## EXERCISE DESCRIPTION
Print the rows from the line with "Find the location" to the line with "the high frequency", both included. Leave the pictures out.

## LISTED RECORDS

══════════════════════════════

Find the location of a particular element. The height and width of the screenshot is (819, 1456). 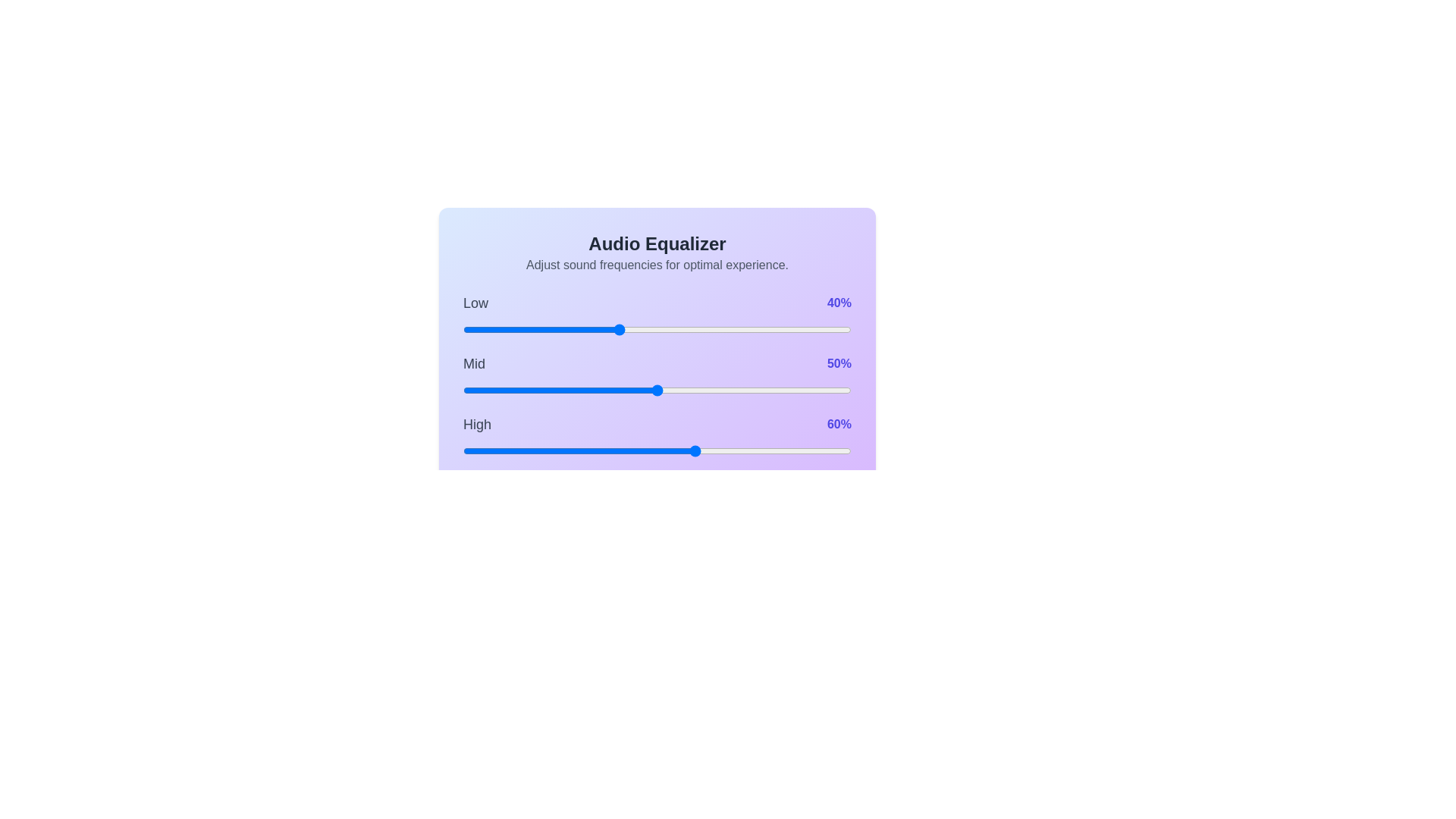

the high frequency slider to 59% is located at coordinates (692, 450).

══════════════════════════════

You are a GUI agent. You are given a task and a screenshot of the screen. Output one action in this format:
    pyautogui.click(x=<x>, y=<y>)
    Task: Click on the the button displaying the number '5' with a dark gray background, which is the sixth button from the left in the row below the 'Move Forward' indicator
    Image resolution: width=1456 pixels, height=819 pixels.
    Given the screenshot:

══════════════════════════════

## FULL SOLUTION
Find the location of a particular element. The height and width of the screenshot is (819, 1456). 

the high frequency slider to 59% is located at coordinates (692, 450).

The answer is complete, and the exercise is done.